Héctor Abad Faciolince, Borges e la memoria
“Non avrei voluto che la vita mi regalasse questa storia. Non avrei voluto che la morte mi regalasse questa storia”.
Questa storia nasce più di trenta anni fa da una morte, o meglio ancora da un assassinio. E per quanto dolorosa sia la morte di un padre, trovare un continuum di vita nell’attimo stesso della sua morte è una ragione per continuare a vivere cercando delle risposte. Il 25 agosto del 1987, verso le sei del pomeriggio in Calle Argentina a Medellín, Héctor Abad Faciolince trova suo padre Héctor Abad Gómez – medico, professore universitario e attivista per i diritti umani – a terra ucciso a colpi di pistola. Nelle sue tasche c’è un foglietto con su scritta una poesia firmata J.L.B.
J.L.B.
Iniziali e stile del sonetto subito riportano al grande scrittore argentino Jorge Luis Borges, ma questi versi non sono presenti nell’opera omnia dello scrittore. È o non è quindi una poesia di Borges? Héctor Abad Faciolince comincia quindi un lungo viaggio tra carte, luoghi e persone.
“Se non fosse la verità, potrebbe sembrare una fiaba”.

[Dati raccolti]

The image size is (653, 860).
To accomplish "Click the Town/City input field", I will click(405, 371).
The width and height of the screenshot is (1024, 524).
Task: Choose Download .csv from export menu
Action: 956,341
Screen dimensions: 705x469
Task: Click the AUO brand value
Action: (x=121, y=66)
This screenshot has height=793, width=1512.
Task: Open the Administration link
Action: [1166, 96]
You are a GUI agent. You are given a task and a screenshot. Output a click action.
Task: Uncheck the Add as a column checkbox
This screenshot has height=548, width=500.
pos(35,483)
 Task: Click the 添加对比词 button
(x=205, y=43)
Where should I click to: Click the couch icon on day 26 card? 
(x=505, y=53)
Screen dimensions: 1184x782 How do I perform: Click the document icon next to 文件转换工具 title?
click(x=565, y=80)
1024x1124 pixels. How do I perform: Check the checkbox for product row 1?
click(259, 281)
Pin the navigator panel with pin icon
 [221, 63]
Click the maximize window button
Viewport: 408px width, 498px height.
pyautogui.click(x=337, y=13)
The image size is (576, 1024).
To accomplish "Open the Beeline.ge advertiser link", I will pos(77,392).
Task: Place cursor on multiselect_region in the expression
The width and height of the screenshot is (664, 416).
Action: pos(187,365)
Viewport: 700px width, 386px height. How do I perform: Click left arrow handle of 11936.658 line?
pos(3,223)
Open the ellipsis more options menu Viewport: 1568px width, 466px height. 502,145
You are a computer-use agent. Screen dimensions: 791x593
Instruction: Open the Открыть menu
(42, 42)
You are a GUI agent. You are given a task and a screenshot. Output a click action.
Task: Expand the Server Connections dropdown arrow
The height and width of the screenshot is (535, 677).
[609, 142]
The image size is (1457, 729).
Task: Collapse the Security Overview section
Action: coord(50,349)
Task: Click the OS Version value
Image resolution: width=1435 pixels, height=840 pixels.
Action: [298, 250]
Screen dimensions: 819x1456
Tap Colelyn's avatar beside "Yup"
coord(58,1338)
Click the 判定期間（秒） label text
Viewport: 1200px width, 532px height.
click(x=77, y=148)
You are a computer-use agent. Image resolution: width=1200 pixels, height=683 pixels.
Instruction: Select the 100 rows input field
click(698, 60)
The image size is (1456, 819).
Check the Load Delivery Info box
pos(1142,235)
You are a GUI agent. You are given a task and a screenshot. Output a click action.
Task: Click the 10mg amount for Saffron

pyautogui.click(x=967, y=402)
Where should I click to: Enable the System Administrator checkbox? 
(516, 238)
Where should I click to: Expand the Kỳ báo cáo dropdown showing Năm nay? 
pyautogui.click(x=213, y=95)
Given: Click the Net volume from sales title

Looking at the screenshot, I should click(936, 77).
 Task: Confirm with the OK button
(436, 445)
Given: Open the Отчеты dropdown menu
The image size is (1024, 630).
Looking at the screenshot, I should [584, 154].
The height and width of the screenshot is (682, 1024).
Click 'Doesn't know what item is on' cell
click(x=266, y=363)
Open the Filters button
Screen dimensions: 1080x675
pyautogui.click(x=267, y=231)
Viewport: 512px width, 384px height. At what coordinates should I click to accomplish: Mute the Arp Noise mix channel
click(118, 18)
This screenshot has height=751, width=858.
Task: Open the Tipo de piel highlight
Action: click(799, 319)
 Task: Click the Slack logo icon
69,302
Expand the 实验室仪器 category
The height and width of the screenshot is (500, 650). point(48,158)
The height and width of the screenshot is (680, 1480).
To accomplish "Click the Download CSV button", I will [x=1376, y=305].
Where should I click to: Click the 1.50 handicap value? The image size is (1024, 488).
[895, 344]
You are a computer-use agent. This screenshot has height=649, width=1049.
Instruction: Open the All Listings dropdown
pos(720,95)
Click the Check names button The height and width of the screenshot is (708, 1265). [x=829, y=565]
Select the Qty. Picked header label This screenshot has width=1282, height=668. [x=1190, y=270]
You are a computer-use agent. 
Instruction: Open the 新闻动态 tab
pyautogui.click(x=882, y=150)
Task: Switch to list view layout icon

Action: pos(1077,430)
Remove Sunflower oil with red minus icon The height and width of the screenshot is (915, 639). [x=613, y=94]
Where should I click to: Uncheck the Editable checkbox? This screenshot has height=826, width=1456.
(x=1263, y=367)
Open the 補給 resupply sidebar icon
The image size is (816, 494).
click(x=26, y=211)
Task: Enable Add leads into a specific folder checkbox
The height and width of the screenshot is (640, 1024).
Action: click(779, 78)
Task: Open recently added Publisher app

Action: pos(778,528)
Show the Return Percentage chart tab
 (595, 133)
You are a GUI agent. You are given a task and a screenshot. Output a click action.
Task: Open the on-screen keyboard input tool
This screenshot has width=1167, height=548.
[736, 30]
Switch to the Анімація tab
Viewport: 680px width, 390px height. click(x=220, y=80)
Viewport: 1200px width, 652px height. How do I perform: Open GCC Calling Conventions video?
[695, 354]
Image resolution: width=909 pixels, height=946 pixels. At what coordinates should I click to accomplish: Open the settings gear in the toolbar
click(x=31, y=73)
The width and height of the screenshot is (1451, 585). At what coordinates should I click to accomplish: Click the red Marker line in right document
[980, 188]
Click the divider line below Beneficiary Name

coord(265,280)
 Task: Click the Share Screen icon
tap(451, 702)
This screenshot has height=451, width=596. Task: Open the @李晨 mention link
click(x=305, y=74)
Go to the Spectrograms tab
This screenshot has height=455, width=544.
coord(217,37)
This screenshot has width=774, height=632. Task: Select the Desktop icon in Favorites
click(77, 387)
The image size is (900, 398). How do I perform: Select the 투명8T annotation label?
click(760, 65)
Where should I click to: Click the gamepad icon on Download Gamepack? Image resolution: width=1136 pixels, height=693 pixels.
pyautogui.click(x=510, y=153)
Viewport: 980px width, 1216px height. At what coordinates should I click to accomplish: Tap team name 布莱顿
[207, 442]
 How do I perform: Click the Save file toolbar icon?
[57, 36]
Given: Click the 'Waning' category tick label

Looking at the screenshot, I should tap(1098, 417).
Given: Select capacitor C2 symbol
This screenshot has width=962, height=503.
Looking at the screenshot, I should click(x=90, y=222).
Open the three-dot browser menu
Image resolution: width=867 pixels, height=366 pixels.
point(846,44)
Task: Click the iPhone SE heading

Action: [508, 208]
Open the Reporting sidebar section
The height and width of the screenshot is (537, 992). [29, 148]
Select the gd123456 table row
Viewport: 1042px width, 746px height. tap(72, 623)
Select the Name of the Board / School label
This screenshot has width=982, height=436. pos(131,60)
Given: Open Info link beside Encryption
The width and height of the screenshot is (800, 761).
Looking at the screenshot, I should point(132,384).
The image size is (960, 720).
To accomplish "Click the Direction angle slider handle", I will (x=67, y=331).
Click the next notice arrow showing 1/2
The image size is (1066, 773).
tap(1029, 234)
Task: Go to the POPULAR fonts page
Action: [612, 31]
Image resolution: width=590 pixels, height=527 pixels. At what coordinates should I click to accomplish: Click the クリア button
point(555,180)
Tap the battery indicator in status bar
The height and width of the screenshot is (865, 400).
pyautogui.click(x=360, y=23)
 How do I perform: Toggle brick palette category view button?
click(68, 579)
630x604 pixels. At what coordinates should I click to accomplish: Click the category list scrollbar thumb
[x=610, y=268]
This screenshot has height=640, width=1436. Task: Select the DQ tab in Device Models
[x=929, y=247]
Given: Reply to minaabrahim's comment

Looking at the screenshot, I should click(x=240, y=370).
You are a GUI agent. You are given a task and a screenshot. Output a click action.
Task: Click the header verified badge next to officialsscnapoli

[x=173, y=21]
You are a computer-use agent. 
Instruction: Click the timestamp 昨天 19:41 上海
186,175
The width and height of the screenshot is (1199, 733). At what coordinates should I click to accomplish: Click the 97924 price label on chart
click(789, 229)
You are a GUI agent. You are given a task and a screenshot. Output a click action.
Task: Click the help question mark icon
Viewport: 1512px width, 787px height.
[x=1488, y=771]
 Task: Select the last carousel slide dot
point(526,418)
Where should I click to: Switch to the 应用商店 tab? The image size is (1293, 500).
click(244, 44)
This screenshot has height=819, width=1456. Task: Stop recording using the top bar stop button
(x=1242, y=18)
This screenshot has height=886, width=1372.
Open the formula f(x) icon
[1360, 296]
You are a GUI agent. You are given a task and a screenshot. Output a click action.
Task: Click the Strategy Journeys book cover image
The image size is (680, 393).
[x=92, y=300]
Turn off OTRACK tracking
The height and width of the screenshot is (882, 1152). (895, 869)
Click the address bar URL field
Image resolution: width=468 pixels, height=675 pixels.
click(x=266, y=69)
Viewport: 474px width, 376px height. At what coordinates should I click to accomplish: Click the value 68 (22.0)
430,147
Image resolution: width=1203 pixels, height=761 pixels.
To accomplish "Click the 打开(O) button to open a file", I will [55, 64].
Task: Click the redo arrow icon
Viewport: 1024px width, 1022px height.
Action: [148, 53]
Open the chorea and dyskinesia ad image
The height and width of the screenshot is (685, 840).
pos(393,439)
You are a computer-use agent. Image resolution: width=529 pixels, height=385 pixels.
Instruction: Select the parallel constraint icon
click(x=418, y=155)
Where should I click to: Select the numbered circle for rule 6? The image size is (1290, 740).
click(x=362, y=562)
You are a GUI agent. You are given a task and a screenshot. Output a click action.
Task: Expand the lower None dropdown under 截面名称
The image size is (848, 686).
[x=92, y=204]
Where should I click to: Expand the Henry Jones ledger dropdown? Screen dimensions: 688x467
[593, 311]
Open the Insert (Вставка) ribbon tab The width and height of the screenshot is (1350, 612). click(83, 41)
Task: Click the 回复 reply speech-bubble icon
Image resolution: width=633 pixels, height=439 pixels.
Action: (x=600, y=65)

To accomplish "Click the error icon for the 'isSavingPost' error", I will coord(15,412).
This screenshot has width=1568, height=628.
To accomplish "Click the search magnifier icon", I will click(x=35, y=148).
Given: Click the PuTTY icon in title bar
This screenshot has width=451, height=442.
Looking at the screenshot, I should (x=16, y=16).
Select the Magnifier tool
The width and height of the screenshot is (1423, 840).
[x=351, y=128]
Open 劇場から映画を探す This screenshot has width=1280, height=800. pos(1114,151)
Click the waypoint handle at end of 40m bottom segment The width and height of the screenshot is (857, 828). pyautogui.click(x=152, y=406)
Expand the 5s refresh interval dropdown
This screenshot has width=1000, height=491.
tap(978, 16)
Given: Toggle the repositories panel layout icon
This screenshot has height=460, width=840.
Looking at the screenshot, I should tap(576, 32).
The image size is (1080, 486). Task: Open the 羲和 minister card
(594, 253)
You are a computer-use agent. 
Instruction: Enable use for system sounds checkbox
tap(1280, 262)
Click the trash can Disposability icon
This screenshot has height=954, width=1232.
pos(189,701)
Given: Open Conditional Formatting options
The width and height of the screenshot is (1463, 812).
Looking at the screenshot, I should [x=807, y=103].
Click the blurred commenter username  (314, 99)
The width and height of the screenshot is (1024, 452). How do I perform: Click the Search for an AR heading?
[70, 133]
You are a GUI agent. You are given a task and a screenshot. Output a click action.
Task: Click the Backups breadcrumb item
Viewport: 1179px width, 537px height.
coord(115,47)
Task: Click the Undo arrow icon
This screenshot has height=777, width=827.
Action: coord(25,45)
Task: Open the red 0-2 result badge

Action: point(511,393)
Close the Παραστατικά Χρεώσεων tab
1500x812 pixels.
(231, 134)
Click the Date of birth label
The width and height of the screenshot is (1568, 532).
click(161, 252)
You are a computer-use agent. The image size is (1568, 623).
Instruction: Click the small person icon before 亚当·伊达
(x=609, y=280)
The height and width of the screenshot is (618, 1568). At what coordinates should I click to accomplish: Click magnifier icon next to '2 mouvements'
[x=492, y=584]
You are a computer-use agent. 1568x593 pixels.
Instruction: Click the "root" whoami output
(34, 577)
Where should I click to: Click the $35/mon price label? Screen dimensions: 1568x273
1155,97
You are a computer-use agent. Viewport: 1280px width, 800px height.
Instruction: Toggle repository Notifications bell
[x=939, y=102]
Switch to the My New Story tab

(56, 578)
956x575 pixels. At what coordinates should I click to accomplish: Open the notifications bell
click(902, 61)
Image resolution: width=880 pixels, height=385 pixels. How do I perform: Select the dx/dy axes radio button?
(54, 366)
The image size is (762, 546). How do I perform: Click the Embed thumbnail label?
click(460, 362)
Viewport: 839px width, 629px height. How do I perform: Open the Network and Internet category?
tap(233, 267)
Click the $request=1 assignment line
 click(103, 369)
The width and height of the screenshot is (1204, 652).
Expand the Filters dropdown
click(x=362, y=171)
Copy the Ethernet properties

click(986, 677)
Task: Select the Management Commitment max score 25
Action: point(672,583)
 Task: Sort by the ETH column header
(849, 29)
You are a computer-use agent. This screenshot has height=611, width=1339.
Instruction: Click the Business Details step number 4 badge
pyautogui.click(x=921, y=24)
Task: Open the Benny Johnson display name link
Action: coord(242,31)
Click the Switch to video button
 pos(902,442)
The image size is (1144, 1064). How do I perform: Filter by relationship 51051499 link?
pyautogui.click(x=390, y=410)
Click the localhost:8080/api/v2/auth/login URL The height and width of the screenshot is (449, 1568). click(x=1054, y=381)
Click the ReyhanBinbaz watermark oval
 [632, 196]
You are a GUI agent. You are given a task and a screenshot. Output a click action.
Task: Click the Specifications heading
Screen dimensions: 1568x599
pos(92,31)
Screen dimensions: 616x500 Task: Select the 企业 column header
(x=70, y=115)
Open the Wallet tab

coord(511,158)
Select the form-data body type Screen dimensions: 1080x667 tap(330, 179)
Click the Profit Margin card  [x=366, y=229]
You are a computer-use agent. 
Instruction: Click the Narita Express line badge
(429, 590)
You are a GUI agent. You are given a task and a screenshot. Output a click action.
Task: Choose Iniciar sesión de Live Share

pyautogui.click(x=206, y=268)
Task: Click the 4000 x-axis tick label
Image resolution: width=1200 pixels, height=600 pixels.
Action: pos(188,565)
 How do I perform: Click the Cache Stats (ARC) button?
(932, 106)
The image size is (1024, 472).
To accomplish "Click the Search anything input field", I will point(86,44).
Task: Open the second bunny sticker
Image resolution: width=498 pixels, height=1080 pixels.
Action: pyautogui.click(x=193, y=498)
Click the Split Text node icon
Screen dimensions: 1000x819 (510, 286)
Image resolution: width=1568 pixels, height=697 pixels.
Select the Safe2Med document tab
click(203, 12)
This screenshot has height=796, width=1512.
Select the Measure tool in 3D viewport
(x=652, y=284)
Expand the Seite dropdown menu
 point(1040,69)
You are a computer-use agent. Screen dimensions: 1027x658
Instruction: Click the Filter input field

(Cosa fare):
(a) Cita fedelmente la parte dell'estratto su Borges e la memoria che si apre con le parole contenenti "Iniziali e stile" e si chiude con "luoghi e persone.".
(b) Scrivi il seguito dell'estratto su Borges e la memoria, riprendendo subito dopo la sua ultima frase.

(Risposte):
(a)
Iniziali e stile del sonetto subito riportano al grande scrittore argentino Jorge Luis Borges, ma questi versi non sono presenti nell’opera omnia dello scrittore. È o non è quindi una poesia di Borges? Héctor Abad Faciolince comincia quindi un lungo viaggio tra carte, luoghi e persone.

(b)
Attraverso indizi, intuizioni e pazienza si ricostruisce, a ritroso una storia che riporterà all’autori dei versi. Un sonetto, tre quartine e un distico finale. Versi che ci trasportano verso l’oblio che saremo, verso la morte. Dal poeta colombiano Harold Alvarado Tenorio al poeta venezuelano Jiménez Emán, dallo studioso Nicolás Helft a María Kodama vedova di Borges, dal prestigioso professore peruviano Julio Ortega allo scrittore e traduttore brasiliano Charles Kiefer; con l’aiuto della cara Bea Pina sono questi alcuni dei contatti di cui l’autore smuove la memoria, per ricostruire i versi custodi da suo padre, fino ad arrivare alla sua voce.
“A parte questo, però, la storia di tuo padre con una poesia in tasca è formidabile. Ed è ancora meglio se si tratta di una poesia di nessuno e, al tempo stesso, di ognuno di noi”.
“Una poesia in tasca” (Lindau, pp. 84, euro 12) di Héctor Abad Faciolince muta il passato in una scia di parole e di immagini, arrivando a noi attraverso la puntuale traduzione di Monica Rita Bedana e attraverso quella ricerca intima che ci conduce in vite passate fino a riportarci unicamente al presente assoluto. “Aqui. Hoje”.